Correcting for drift
Continuing with the example above, we've detected ourselves as having flown 2 degrees too much to the left and are now 0,5 nautical miles off our track. The easiest way to correct for this is to multiply the error with two and change your course with that amount in the opposite direction.
For example, if our original track was 150° and our course, after calculating for wind drift was 148, we multiply two by two and add that to our course, making our course 152°.
This will mean that the time to return to the track will roughly equal the amount of time we spent off the track. Once you are back on track, you stop over-compensating and return to course 150°. This method depends on knowing roughly or at least estimating when you started drifting.

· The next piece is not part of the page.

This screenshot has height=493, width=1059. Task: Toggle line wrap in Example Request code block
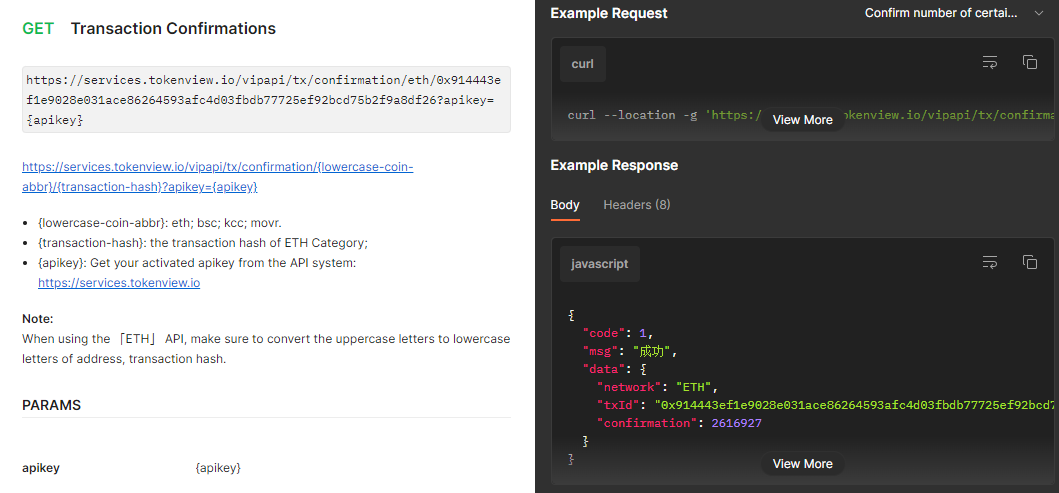[x=990, y=63]
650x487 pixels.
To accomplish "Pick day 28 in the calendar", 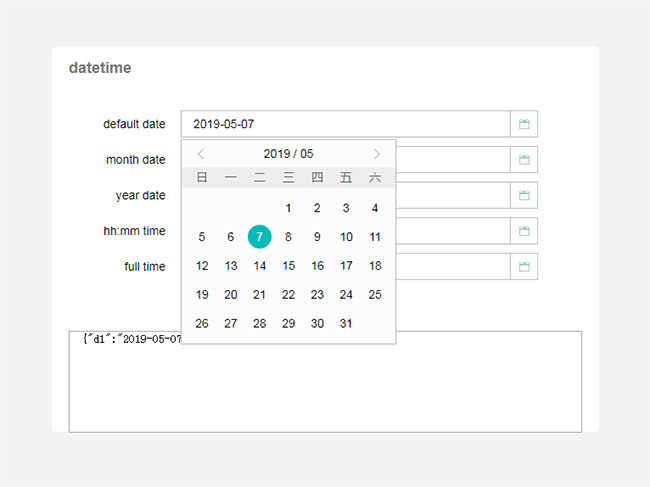I will 259,323.

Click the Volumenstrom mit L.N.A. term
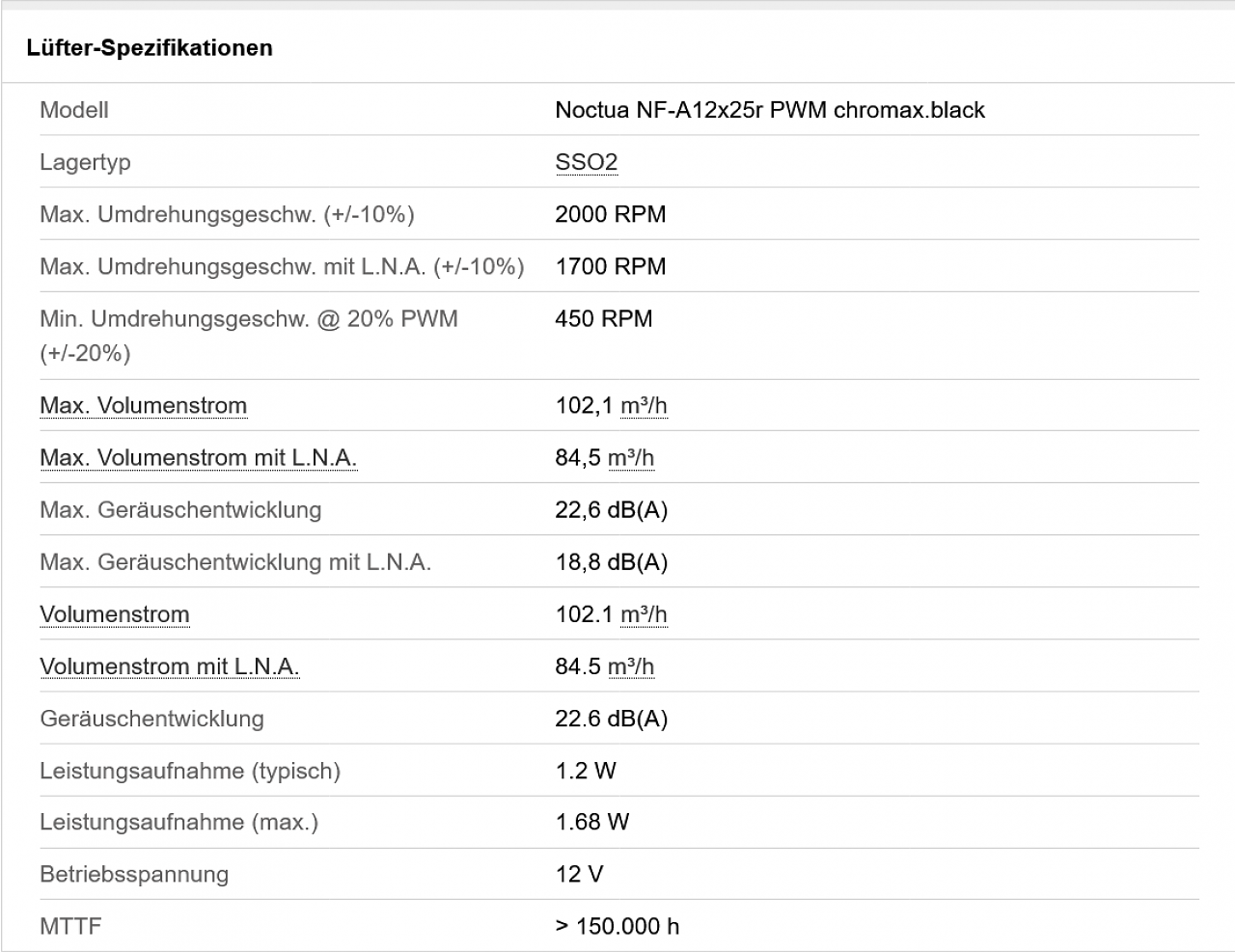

If the drift is noticed after passing the halfway point of your waypoint leg and the drift started early on, this method no longer works as you would end up back on track after passing your waypoint (by which point the track is likely to have changed). In these cases you will need to estimate an angle larger than your drift angle.
A more precise method comes via using the 1-in-60-rule again. For example, you're track is 40 nautical miles long. After flying for 15 NMI you notice that you are off-track and use the method outlined in the previous chapter to determine your off-track angle. In our example you find yourself 2 nautical miles north of the track.
First, calculate the angle off track: 15*4 = 60 2*4= 8
We're 8 degrees off track.
As the remaining track distance also forms a right triangle with our current position, we can use that to calculate how many degrees we need to turn in order to correct for the earlier drift.
As our total track was 40 NMI long and we've flown 15 when we discovered the drift, we've got 25 nautical miles left. Again we need to multiply this number so that is becomes 60. 25*X = 60 -> X= 25/60 = X = 0,416. We now divide both the track and the distance off track with this number. 25/0,416 = 60. 2/0.416 = 4,8
4,8 (round to 5) is in relation to the track, so if you add that to your desired track you should end up over your waypoint.
Since the wind in DCS is static, i.e. it doesn't change once a mission has been started, the most common source of drift is poor and/or faulty planning. To avoid having math interfere with your flying always make sure that your wind correction angles are propely calculated during the planning phase.